The security to which this statement relates is Class A common stock, par value $0.01 per share (“Class A Common Stock”) of Cumulus Media Inc. (the “Issuer”). The principal executive offices of the Issuer are located at 3280 Peachtree Road, N.W., Suite 2200, Atlanta, GA 30305.
Item 2. Identity and Background.
The names of the persons filing this statement are Crestview Partners II GP, L.P. (“Crestview GP”), Crestview Radio Investors, LLC (“Crestview Radio Investors”), Crestview Partners II, L.P. (“DE Fund”), Crestview Partners II (TE), L.P. (“TE Fund”), Crestview Partners II (FF), L.P. (“FF Fund”), Crestview Offshore Holdings II (Cayman), L.P. (“Cayman Fund”), Crestview Offshore Holdings II (FF Cayman), L.P. (“FF Cayman Fund”), Crestview Offshore Holdings II (892 Cayman), L.P. (“892 Cayman Fund,” and together with DE Fund, TE Fund, FF Fund, Cayman Fund and FF Cayman Fund, the “Crestview Funds”) and Crestview Advisors, L.L.C. (“Crestview Advisors” and, together with Crestview Radio Investors, the Crestview Funds and Crestview GP, the “Reporting Persons” and each, a “Reporting Person”). Crestview GP serves as the general partner of the Crestview Funds. The general partner of Crestview GP is Crestview, L.L.C. Each of the Crestview Funds is a private investment fund and a member of Crestview Radio Investors, which is a special purpose investment vehicle. DE Fund, TE Fund, FF Fund, Cayman Fund, FF Cayman Fund and 892 Cayman Fund are 74.5%, 2.4%, 4.1%, 11.4%, 1.3% and 6.3% members, respectively, in Crestview Radio Investors. Crestview Advisors provides investment advisory and management services to the Crestview Funds.
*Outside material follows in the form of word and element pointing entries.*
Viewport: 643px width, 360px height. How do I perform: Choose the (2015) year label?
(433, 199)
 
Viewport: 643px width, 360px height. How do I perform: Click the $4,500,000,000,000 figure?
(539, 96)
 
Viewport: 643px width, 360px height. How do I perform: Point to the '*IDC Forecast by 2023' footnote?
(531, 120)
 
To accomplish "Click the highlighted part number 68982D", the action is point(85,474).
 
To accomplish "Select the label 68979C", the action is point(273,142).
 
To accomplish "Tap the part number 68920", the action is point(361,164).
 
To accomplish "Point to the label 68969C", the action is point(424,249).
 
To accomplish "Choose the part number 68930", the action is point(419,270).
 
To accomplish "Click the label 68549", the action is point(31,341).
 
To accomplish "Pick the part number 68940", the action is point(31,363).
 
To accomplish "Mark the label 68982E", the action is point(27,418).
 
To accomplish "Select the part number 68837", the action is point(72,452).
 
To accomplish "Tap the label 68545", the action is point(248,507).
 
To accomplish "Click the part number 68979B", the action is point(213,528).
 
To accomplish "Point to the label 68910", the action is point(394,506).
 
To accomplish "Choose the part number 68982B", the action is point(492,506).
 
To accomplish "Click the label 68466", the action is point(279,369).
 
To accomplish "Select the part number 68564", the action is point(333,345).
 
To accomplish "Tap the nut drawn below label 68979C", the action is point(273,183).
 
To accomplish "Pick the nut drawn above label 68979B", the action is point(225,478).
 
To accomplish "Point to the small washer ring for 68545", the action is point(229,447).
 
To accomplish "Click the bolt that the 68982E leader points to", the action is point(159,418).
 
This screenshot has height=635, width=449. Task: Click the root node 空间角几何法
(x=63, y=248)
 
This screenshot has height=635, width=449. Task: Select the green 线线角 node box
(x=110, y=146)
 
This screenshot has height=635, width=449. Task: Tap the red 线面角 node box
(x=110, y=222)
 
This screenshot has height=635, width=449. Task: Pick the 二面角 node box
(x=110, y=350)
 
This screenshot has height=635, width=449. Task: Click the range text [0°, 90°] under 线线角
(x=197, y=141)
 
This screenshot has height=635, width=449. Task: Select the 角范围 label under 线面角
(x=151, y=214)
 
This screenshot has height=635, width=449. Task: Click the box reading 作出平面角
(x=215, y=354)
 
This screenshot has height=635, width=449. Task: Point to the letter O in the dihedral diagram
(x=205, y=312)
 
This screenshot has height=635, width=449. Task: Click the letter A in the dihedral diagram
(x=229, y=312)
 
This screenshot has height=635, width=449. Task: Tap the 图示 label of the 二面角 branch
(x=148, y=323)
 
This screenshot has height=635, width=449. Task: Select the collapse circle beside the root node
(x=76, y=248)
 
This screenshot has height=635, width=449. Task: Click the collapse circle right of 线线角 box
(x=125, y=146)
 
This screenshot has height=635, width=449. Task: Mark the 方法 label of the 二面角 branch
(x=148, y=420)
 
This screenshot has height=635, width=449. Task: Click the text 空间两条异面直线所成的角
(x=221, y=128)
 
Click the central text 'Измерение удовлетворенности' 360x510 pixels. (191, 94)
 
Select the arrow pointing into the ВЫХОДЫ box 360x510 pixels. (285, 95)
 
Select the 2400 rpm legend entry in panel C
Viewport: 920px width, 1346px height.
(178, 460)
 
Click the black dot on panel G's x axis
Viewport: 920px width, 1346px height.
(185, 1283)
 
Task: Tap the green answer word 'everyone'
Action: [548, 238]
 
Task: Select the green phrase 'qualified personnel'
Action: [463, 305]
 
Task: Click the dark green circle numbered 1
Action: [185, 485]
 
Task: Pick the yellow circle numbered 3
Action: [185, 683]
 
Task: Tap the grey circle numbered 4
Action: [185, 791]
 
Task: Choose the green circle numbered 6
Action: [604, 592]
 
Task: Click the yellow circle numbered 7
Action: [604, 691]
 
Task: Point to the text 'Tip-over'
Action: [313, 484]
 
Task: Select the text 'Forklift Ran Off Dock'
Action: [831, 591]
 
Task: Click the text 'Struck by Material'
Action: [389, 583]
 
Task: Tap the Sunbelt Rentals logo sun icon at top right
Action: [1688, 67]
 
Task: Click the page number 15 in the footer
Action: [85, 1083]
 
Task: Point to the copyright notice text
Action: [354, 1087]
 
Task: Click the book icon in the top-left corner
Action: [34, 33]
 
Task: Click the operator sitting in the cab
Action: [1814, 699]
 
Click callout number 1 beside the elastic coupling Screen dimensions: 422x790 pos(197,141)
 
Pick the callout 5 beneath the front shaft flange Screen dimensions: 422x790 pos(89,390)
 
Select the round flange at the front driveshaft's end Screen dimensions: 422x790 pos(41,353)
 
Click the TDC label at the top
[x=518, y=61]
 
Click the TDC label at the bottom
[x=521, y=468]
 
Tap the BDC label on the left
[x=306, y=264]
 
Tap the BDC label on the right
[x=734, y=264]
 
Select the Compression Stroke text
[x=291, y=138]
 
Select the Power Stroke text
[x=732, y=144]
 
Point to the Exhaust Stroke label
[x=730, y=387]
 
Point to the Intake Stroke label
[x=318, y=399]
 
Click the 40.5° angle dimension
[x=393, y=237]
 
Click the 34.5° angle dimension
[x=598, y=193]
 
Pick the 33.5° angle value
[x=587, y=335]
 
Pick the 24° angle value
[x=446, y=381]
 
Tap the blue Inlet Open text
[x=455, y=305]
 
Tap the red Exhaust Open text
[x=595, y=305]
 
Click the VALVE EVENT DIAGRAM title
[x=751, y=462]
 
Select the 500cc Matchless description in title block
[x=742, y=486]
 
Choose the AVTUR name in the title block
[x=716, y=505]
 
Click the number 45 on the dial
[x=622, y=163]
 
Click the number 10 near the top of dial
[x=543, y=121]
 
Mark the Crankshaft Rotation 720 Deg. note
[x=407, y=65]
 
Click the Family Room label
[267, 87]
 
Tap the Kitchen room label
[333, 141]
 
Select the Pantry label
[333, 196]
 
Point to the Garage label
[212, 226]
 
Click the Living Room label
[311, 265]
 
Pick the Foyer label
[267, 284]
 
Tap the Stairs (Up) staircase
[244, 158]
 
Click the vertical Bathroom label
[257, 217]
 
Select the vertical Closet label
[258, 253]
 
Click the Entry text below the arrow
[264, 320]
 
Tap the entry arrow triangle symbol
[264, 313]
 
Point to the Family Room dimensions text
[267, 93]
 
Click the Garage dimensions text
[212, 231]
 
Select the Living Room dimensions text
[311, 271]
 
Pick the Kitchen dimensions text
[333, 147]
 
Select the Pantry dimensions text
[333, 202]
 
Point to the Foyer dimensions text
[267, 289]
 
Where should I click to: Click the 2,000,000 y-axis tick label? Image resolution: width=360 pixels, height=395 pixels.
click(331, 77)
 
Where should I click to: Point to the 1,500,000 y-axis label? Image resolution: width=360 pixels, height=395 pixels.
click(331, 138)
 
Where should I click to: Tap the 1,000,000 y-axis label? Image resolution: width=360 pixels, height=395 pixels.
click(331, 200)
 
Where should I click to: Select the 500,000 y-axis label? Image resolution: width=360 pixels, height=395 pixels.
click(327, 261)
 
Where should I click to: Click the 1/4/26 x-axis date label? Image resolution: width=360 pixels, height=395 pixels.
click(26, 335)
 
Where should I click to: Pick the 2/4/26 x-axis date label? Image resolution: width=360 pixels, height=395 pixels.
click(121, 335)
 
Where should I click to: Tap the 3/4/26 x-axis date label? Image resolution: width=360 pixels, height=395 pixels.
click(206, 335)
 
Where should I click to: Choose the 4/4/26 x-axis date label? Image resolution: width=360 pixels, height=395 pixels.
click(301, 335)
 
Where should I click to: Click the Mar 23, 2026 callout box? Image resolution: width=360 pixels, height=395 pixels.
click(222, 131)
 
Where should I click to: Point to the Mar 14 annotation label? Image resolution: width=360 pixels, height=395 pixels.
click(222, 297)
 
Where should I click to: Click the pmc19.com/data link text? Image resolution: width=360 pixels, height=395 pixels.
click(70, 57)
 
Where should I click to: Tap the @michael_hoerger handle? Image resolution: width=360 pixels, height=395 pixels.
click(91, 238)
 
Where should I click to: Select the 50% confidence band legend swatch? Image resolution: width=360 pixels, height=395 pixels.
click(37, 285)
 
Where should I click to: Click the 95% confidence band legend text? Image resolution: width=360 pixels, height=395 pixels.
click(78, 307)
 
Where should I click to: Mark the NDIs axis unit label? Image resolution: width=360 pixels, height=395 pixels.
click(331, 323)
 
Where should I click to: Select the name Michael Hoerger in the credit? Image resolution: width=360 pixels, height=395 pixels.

The address of the principal office of each of the Reporting Persons and Crestview, L.L.C. is 667 Madison Avenue, New York, New York 10065.
Item 3. Source and Amount of Funds or Other Consideration.
Not applicable.
Item 4. Purpose of Transaction.
Not applicable.
Item 5. Interest in Securities of the Issuer.
(a) Not applicable.
(b) Not applicable.
(c) Not applicable.
(d) Not applicable.
(e) June 4, 2018.
Item 6. Contracts, Arrangements, Understandings or Relationships With Respect to Securities of the Issuer.
Not applicable.
Item 7. Material to be Filed as Exhibits.
Exhibit 1 - Joint Filing Agreement, dated June 6, 2018, as required by Rule 13d-1(k)(1) under the Securities Exchange Act of 1934, as amended.
SIGNATURE
After reasonable inquiry and to the best of my knowledge and belief, I certify that the information set forth in this statement is true, complete and correct.
Date: June 6, 2018
CRESTVIEW RADIO INVESTORS, LLC | ||
By: | /s/ Evelyn C. Pellicone | |
Name: Evelyn C. Pellicone | ||
Title: Chief Financial Officer | ||
CRESTVIEW PARTNERS II, L.P. | ||
CRESTVIEW PARTNERS II (FF), L.P. | ||
CRESTVIEW PARTNERS II (TE), L.P. | ||
CRESTVIEW OFFSHORE HOLDINGS II (CAYMAN), L.P. | ||
CRESTVIEW OFFSHORE HOLDINGS II (FF CAYMAN), L.P. | ||
CRESTVIEW OFFSHORE HOLDINGS II (892 CAYMAN), L.P. | ||
By: | Crestview Partners II GP, L.P., | |
the general partner of each limited partnership above | ||
By: | Crestview, L.L.C., its general partner | |
By: | /s/ Evelyn C. Pellicone | |
Name: Evelyn C. Pellicone | ||
Title: Chief Financial Officer | ||
CRESTVIEW PARTNERS II GP, L.P. | ||
By: | Crestview, L.L.C., its general partner | |
By: | /s/ Evelyn C. Pellicone | |
Name: Evelyn C. Pellicone | ||
Title: Chief Financial Officer | ||
CRESTVIEW ADVISORS, L.L.C. | ||
By: | /s/ Evelyn C. Pellicone | |
Name: Evelyn C. Pellicone | ||
Title: Chief Financial Officer |
Attention. Intentional misstatements or omissions of fact constitute Federal criminal violations (see 18 U.S.C. 1001).